20 years, life imprisonment for child murder teens

By Ock Hyun-ju
  • Published : Sept 22, 2017 - 17:52
  • Updated : Sept 22, 2017 - 17:55
A local court sentenced an underage girl to 20 years in prison and her teenage accomplice to life imprisonment on Friday for murdering an 8-year-old girl and dismembering her body, in a murder case that shocked the nation earlier this year for its brutality.

The Incheon District Court handed down the heaviest possible punishment for each underage offender under the local juvenile law, saying the murder was “brutal” and “carefully planned.” 

(Yonhap)

The killer, surnamed Kim, was sentenced to 20 years in jail for abducting and killing the child and dismembering and dumping the body. Her accomplice, surnamed Park, who had no direct part in the murder itself, was sentenced to life for acting as an accomplice. The court ordered them to each wear a location-tracking device for 30 years.

The prosecution also requested the 20-year prison term for Kim and a life sentence for Park. In a rare move, the court fully accepted it without lowering the sentence.

Under the law, murdering a person younger than 13 can lead to the death penalty or life imprisonment. But both Kim and Park are entitled to protections as minors under the juvenile law, as they are under 19 years old.

The juvenile law stipulates that those aged under 18 can avoid a death penalty or life imprisonment. Kim, who is 17 years old, was sentenced to 20 years in prison, the maximum possible punishment. But her accomplice Park, 18, was not entitled to such a protection and was handed down a life sentence.
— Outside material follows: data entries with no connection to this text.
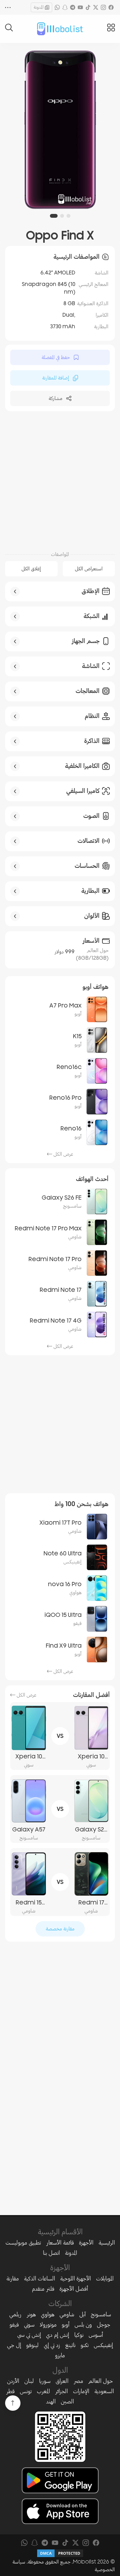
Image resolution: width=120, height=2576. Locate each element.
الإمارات (81, 2391)
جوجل (103, 2324)
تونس (26, 2391)
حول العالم (100, 2380)
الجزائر (61, 2391)
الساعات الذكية (39, 2278)
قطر (10, 2391)
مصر (78, 2380)
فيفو (14, 2324)
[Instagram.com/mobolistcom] (103, 7)
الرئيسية (107, 2242)
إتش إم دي (57, 2334)
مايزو (60, 2355)
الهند (51, 2401)
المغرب (43, 2391)
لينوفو (32, 2345)
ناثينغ (70, 2345)
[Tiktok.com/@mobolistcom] (88, 7)
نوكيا (79, 2334)
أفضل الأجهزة (74, 2288)
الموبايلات (105, 2278)
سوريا (45, 2380)
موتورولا (48, 2324)
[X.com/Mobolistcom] (96, 7)
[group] (60, 129)
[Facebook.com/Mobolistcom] (111, 7)
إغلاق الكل (31, 569)
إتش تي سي (29, 2334)
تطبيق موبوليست (23, 2242)
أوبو (65, 2324)
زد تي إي (52, 2345)
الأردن (13, 2380)
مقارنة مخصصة (60, 1929)
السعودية (104, 2391)
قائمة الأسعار (60, 2242)
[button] (68, 216)
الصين (67, 2401)
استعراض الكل (89, 569)
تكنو (85, 2345)
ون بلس (83, 2324)
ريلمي (15, 2314)
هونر (31, 2314)
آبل (82, 2314)
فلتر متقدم (43, 2288)
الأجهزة (86, 2242)
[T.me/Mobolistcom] (72, 7)
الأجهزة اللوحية (75, 2278)
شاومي (67, 2314)
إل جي (14, 2345)
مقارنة (12, 2278)
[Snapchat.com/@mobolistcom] (65, 7)
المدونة (39, 7)
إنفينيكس (103, 2345)
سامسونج (101, 2314)
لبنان (29, 2380)
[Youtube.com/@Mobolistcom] (80, 7)
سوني (29, 2324)
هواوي (47, 2314)
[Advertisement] (60, 480)
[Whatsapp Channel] (57, 7)
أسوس (96, 2334)
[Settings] (8, 7)
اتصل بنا (51, 2252)
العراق (62, 2380)
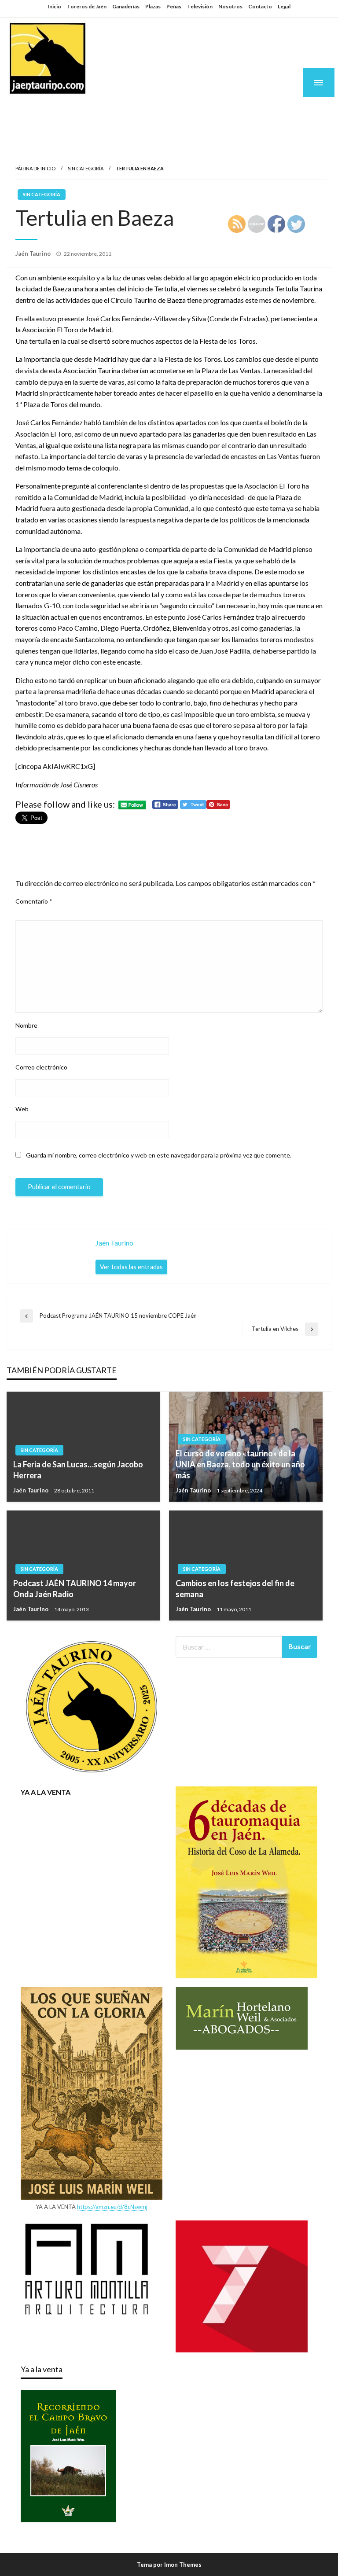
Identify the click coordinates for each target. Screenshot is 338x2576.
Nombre (26, 1025)
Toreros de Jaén (87, 6)
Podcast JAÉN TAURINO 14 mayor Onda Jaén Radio (74, 1588)
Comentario (33, 901)
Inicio (54, 6)
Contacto (260, 6)
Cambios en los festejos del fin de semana (235, 1588)
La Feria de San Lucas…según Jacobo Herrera (78, 1469)
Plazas (153, 6)
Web (22, 1109)
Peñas (173, 6)
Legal (284, 6)
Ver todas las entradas (131, 1267)
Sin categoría (85, 168)
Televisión (200, 6)
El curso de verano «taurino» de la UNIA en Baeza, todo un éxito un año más (240, 1464)
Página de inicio (35, 168)
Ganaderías (126, 6)
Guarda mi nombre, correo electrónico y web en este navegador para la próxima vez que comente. (158, 1155)
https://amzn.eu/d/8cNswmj (112, 2206)
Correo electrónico (41, 1067)
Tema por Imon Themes (169, 2564)
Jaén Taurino (62, 110)
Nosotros (230, 6)
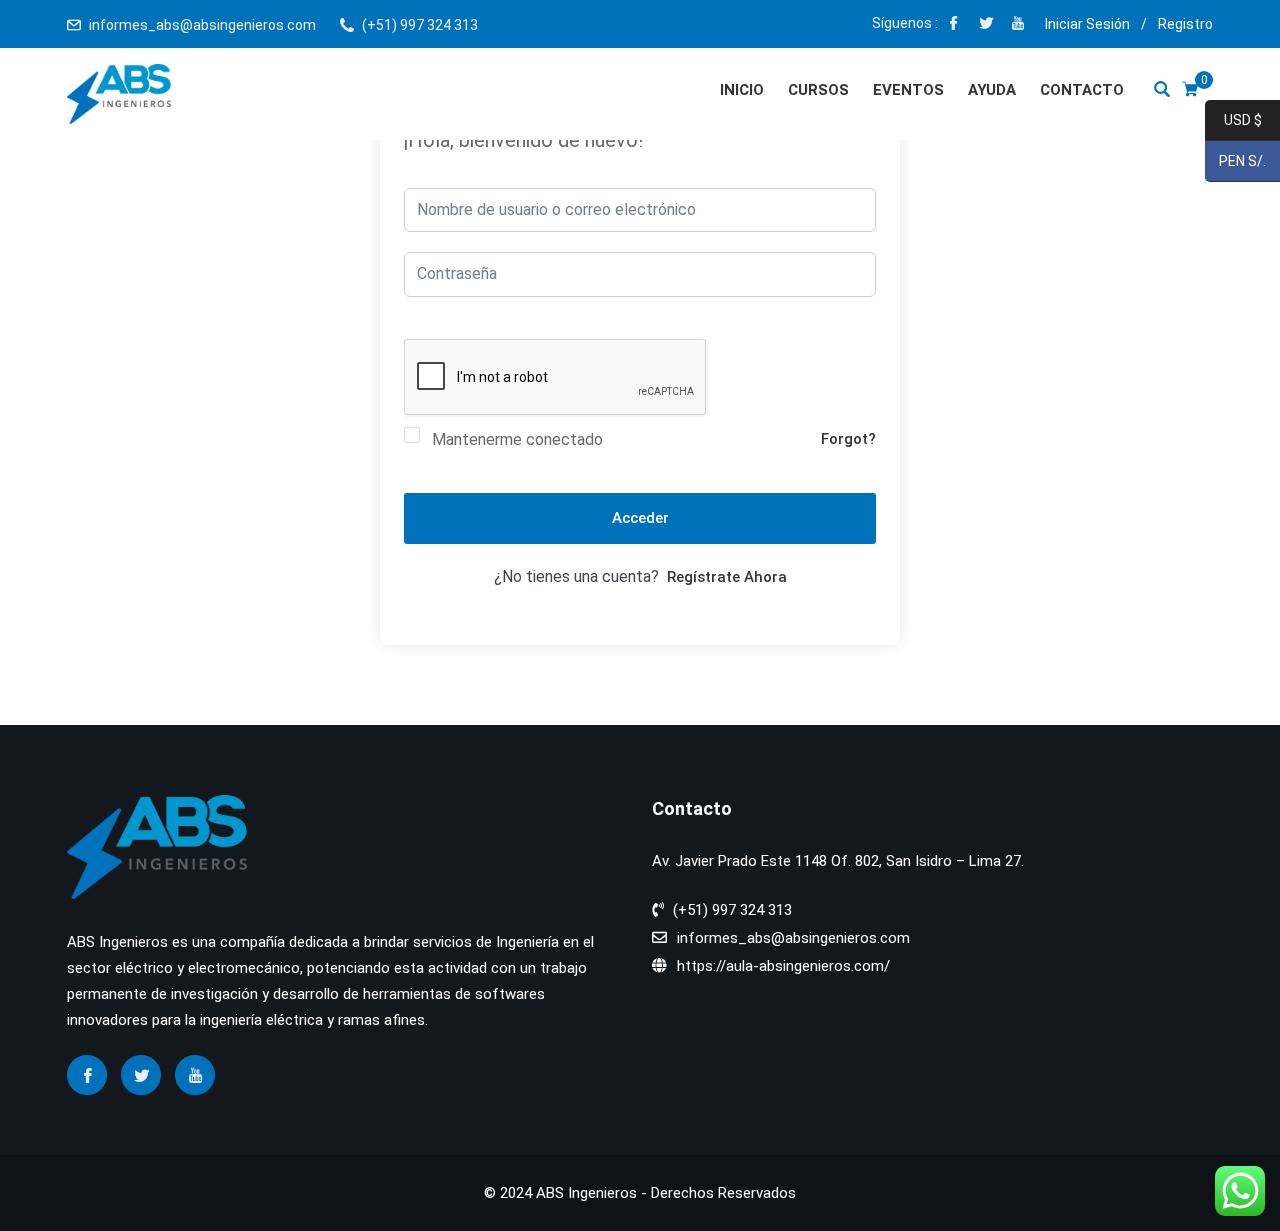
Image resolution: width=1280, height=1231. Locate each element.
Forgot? (848, 439)
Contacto (1082, 90)
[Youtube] (1018, 25)
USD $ (1233, 121)
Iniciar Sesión (1087, 24)
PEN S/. (1235, 162)
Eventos (908, 90)
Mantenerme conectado (517, 439)
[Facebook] (954, 25)
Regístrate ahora (727, 577)
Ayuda (992, 90)
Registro (1185, 24)
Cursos (818, 90)
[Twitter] (986, 25)
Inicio (742, 90)
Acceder (640, 518)
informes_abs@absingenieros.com (202, 25)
According to the prosecution, Kim lured the girl to her place from a nearby park, telling her that she would let her use her phone as the girl was seeking to call her mother. Kim strangled the victim to death in her home, chopped the body into pieces and disposed of the body on her apartment’s rooftop in Incheon, west of Seoul, in late March.

The court dismissed Kim’s claims that she had been in a “feeble-minded state” at the time of the crime.
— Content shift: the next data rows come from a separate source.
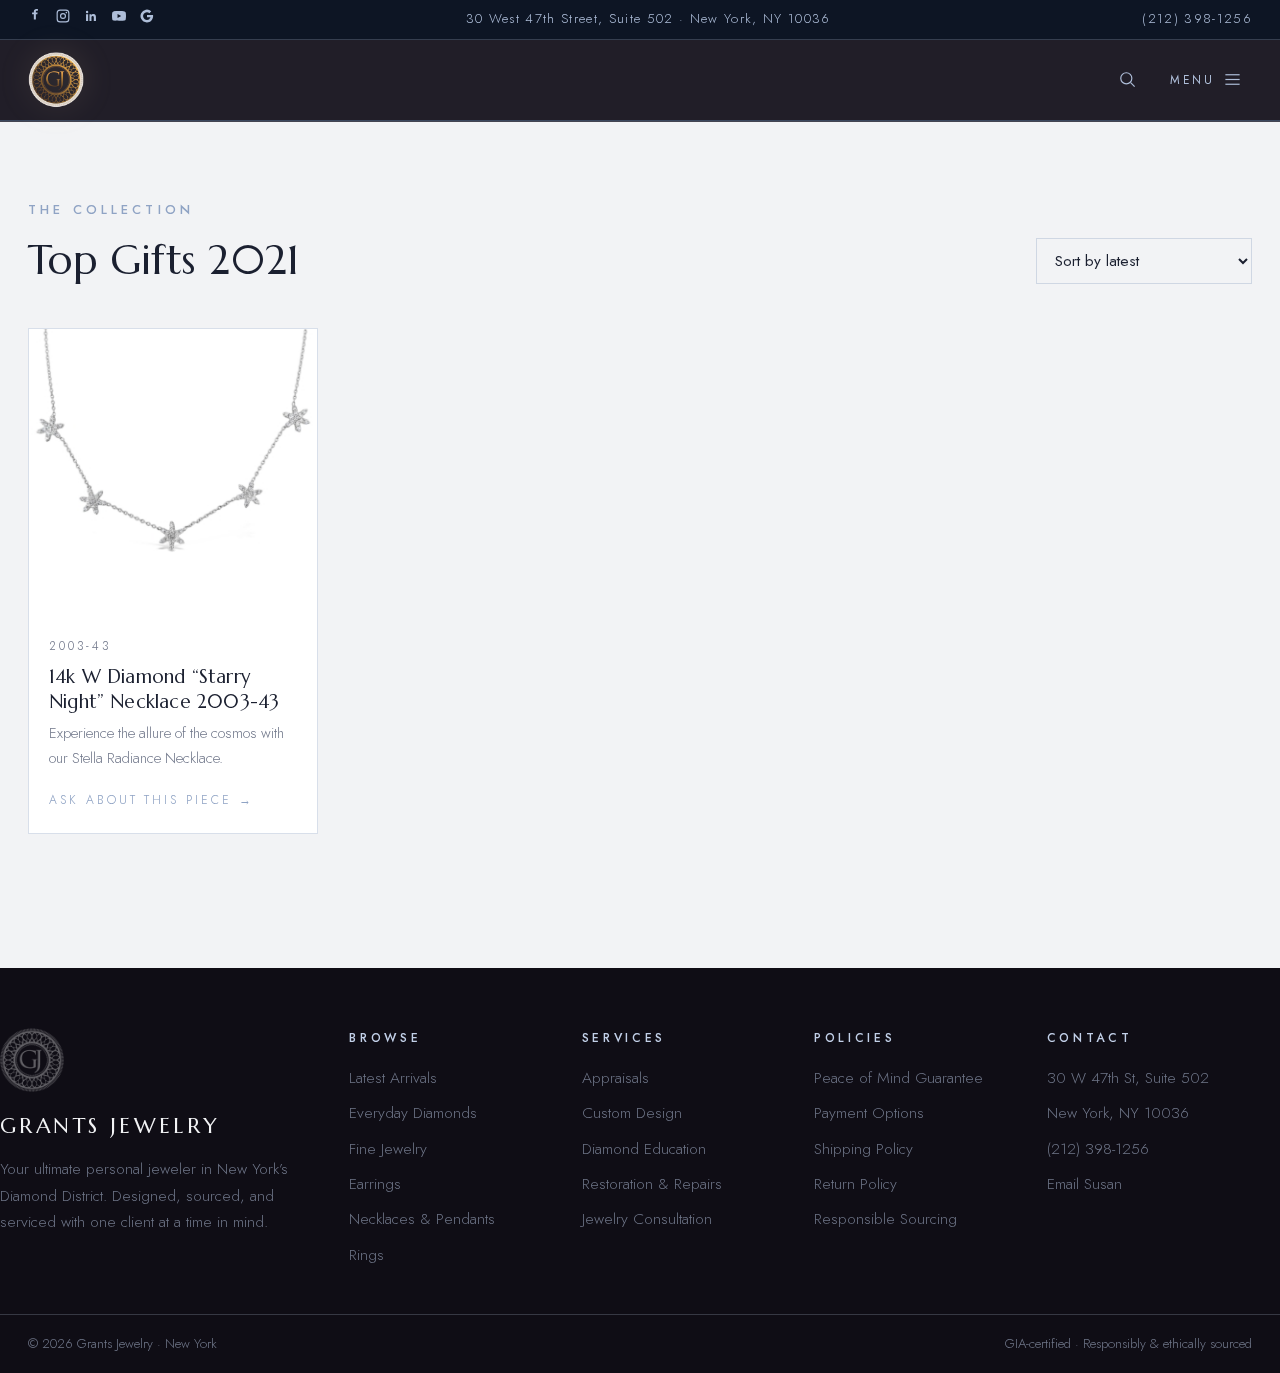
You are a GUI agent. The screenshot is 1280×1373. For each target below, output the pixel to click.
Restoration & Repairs (652, 1183)
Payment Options (869, 1112)
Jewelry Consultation (647, 1218)
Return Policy (855, 1183)
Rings (366, 1254)
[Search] (1127, 80)
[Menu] (1206, 80)
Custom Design (632, 1112)
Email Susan (1084, 1183)
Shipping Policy (863, 1148)
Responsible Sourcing (885, 1218)
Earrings (375, 1183)
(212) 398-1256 (1197, 18)
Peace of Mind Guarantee (898, 1077)
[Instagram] (63, 19)
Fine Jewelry (388, 1148)
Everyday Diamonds (413, 1112)
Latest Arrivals (393, 1077)
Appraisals (615, 1077)
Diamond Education (644, 1148)
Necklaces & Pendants (422, 1218)
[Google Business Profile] (147, 19)
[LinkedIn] (91, 19)
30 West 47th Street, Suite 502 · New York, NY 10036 (648, 18)
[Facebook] (35, 19)
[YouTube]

Kim’s defense team admitted to the charges, but asked for leniency, saying Kim suffered from Asperger’s syndrome, a type of autism, and multiple personality disorder. They said it was an “impulsive crime” without motive.

The court acknowledged that Park was closely involved in the process.
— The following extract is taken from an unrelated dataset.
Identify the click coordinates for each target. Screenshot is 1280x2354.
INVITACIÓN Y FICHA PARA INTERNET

Before Kim murdered the victim, she sent a text message to Park, saying, “I am going out hunting.” After killing the victim, Kim told Park that she might have killed a girl. Park then texted Kim, saying, “Give me a piece of the corpse as a gift.” Kim gave Park part of the dismembered body in a paper bag, according to the prosecution.

Kim, a high school dropout, initially claimed that she had acted alone. She later changed her statement and said Park, whom she met on social media, was the mastermind behind the murder and she only followed Park’s orders. The prosecution added murder to Park’s charges based on Kim’s testimony.

Park has admitted to involvement in abandoning the body, but not to the murder.

The case shocked the public for its cruelty and the young offenders’ apparent aloofness about the crimes they committed. It also triggered debate over whether sentencing guidelines giving leniency to underage offenders and those suffering from mental illness should be revised.